Najib Chebbi, a prominent opposition figure and founder of the PDP (Progressive Democratic Party), was appointed minister of regional development.
Ahmed Ibrahim, a trade unionist and leader of the Ettajdid party, was named minister of higher education, while Mustafa Ben Jaafar, head of the FTDL (Democratic Forum for Labour and Liberties), was appointed minister of health.
The former speaker of parliament, Foued Mebazaa, will continue in the role of interim president.
While the country’s constitution states that presidential and parliamentary elections should be held within two months, Chebbi told FRANCE 24 that the new coalition is set to remain in place for the next six months.
“A period of six months was agreed upon so that constitutional and legislative reforms could be carried out, to pave the way for a neutral election, with a neutral electoral committee and international observers,” said Chebbi, in an interview with FRANCE 24 shortly before the new government was announced.
Official death toll mounts to 78
The formation of a new government was seen as a critical step toward establishing order and filling a dangerous power vacuum in the North African nation following Ben Ali’s ouster last week.
Speaking to reporters shortly after he was reinstated as interior minister, Ahmed Friaa said at least 78 people had been killed since the start of the unrest. The figure was significantly higher than the last official death toll of 21 issued before Ben Ali fled for Saudi Arabia last week.
Friaa also estimated that the economic cost so far in damaged property and lost business was 3 billion dinars ($2 billion).
In an attempt to introduce what he called “total freedom” for the press, Ghannouchi announced that he was scrapping the ministry for information, an ubiquitous feature in several Arab nations and the bane of many domestic and international reporters.
Ghannouchi also declared that all political parties would be allowed to operate and that political prisoners would be freed. He also promised that “anyone with great wealth or suspected of corruption” would face an investigation.
A veteran politician who has served as prime minister since 1999, Ghannouchi is widely regarded as a close associate of Ben Ali and the architect of the former Tunisian president’s economic policies.
‘Ben Ali regime without Ben Ali’
The retention of the key defense, interior and foreign affairs portfolios has been slammed by some opposition figures.
“We do not recognise the national unity government,” said Hamma Hammami, head of the banned Communist Workers Party, in an interview with FRANCE 24 shortly before the new government was announced. “It will be a continuation of the Ben Ali regime without Ben Ali, just with more democratic trimmings".

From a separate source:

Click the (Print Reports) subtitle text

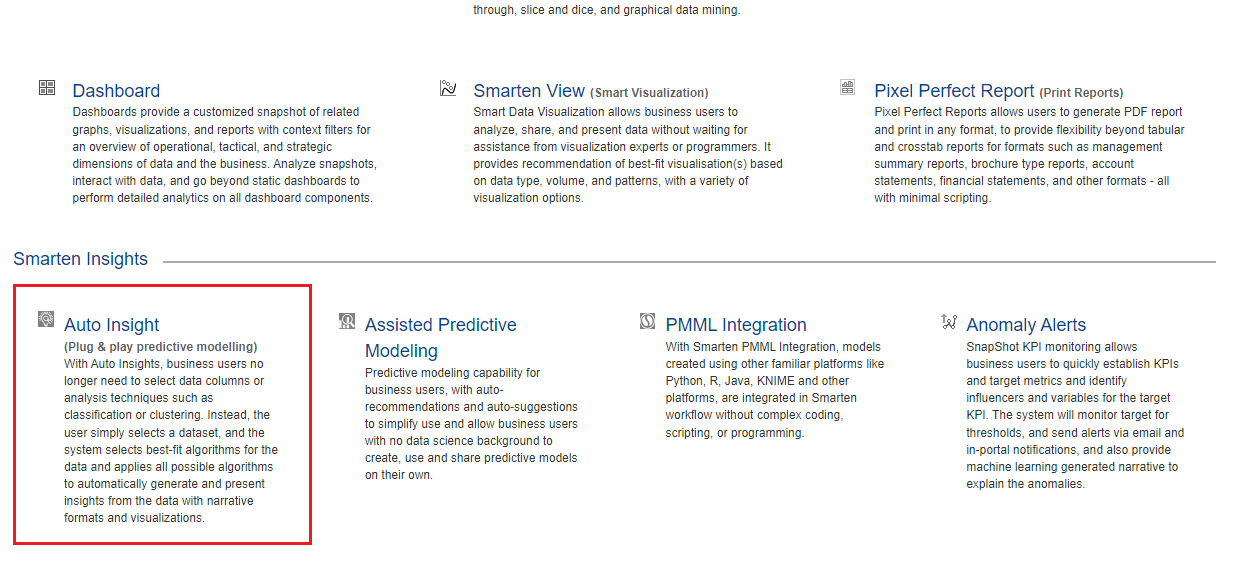[x=1081, y=93]
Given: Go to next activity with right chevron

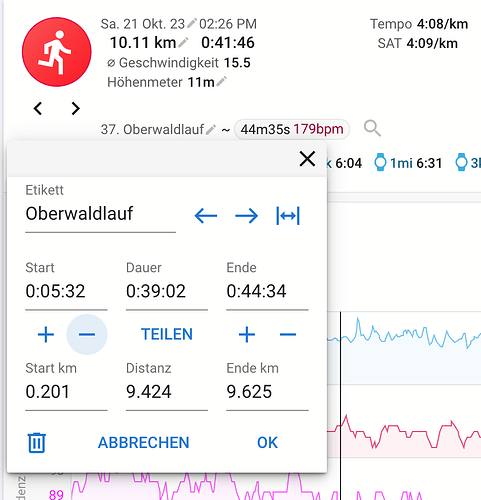Looking at the screenshot, I should (x=76, y=108).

“This is not a coup changeover,” explained FRANCE 24 International Affairs Editor, Armen Georgian. “The key interior, foreign and defence ministers have been retained. Most of all, this is being overseen by a prime minister who was Ben Ali’s man, the architect of Tunisia’s economic policies which have now been rejected by the Tunisian people.”
According to Georgian, Chebbi’s appointment as minister of regional development is an attempt to address Tunisia’s disparities of income, which have split the country between the impoverished south and the coastal northern regions popular with tourists. “It’s hugely important in Tunisia because of the problem of internal immigration, which is people fleeing the lack of opportunities and going to the coastal areas for jobs,” said Georgian. “But it’s important to reiterate that this is still a transitional government that will have to pave the way for national elections.”